Joint Employer Doctrine
The regulations aren’t just about safety. Many states regulate the offer and sale of franchises, compelling Polozola to ensure that Urban Air is in compliance. He’s developing a process for vetting franchisees and being vigilant on the intellectual properties front, lest Urban Air’s success spawn imitators.
He’s also watching what’s happening with the National Labor Relations Board, which is leaning toward overturning an Obama-era ruling that made it easier for unions and workers to hold companies accountable for the actions of contractors and franchisees.
The Joint Employer Doctrine, it’s called—the sharing of control and supervision of an employee’s activity among two or more business entities that, in this case, are the Urban Air franchise operation and the individual franchisees.

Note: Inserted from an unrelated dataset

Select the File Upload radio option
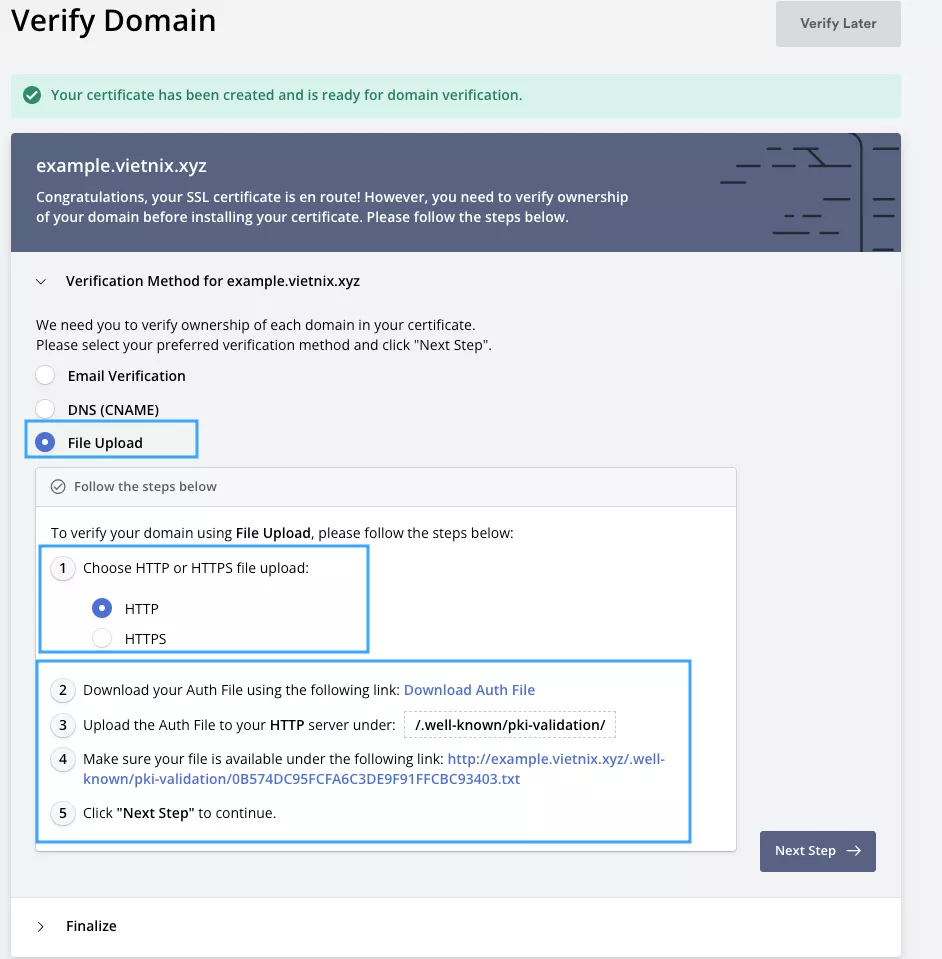 tap(45, 442)
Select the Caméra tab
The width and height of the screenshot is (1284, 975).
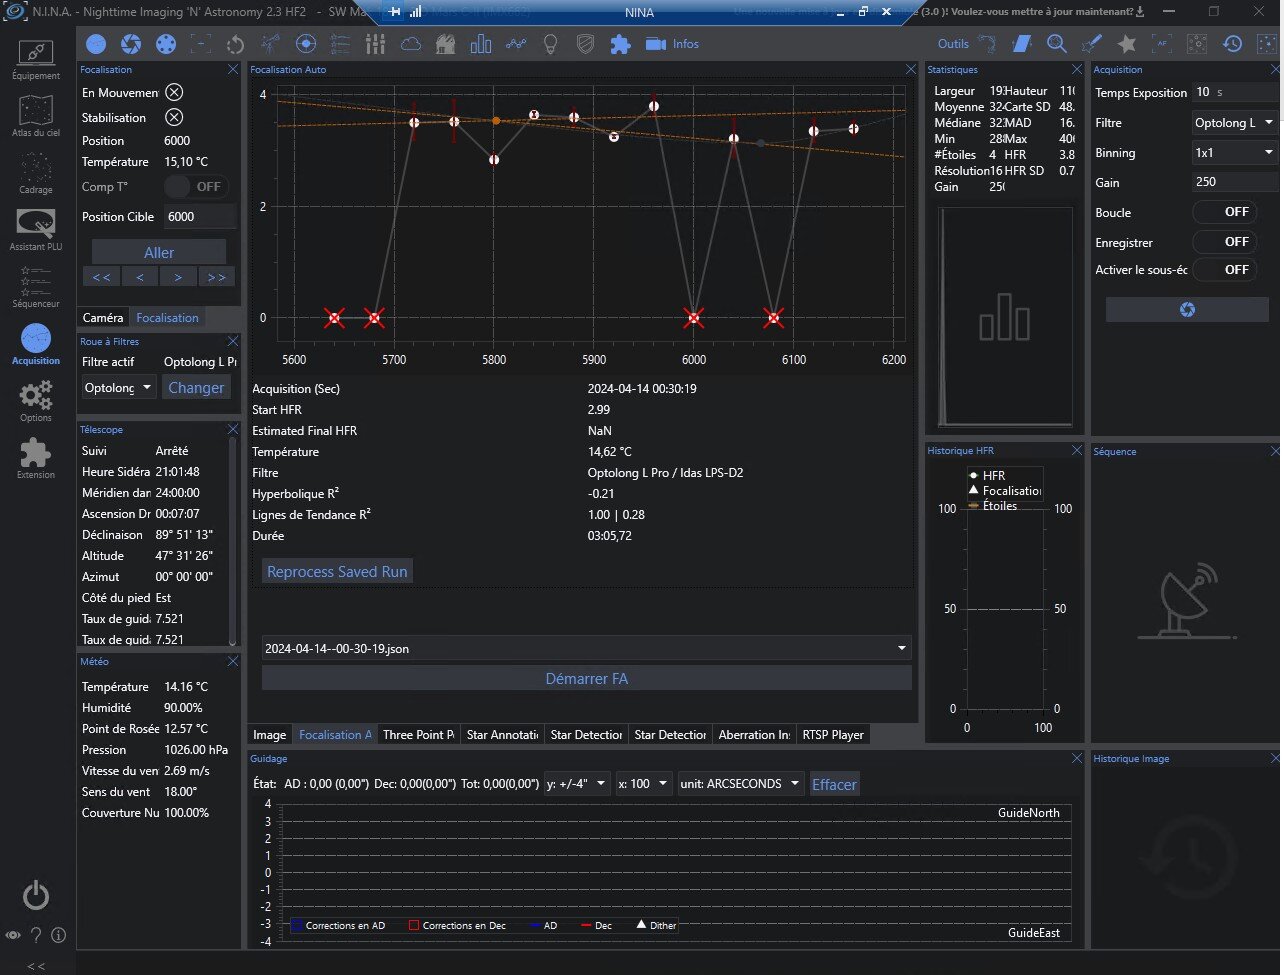103,318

The broadening of the doctrine may enhance the rights of employees to bargain collectively at what might be the expense of the parent company’s strength. While the McDonald’s chain might have the most to gain or lose, Polozola sees consequences for all franchise operations.
In September the NLRB moved to reinstate the pre-Obama interpretation that parent or umbrella companies are not liable for labor violations committed solely by franchisees and subcontractors, and a 60-day public comment period is now underway, with Polozola hoping that’s how it’s settled, but preparing for any scenario.
Goes with the territory when one’s in-house, he says. And how he relishes it.
“I spent 20 years in construction and real estate law, and it got to be so mundane,” the 44-year-old Polozola says. “Here it’s always something new—business and legal.”
Some of that risk-taking might be inherited, he muses. His father had a successful business career but had long harbored a desire to be a lawyer, finally acting upon it by attending law school in his 50s, getting his juris doctorate and practicing for 20 years.
The younger Polozola’s path was more conventional, attending the University of Oklahoma College of Law, after excelling as an undergrad at Benedictine College, where he played baseball until blowing out his shoulder. Introduced to construction while a teenager, he liked it enough to concentrate much of his legal practice on it at a couple of firms and professional associations before taking it to a new level with Urban Air.
And when it’s time for him to have fun beyond the ping-pong table?
Well he does have daughters, ages 14 and 11, who are accomplished riders and his reason for travel to equestrian events. But there’s still time to frequent an Urban Air.
“You won’t catch me on the trampoline, I know my limits,” he says in reference to his injured shoulder. “The go-karts and indoor skydiving are more to my liking.”
Just more reasons to be happy without even changing careers.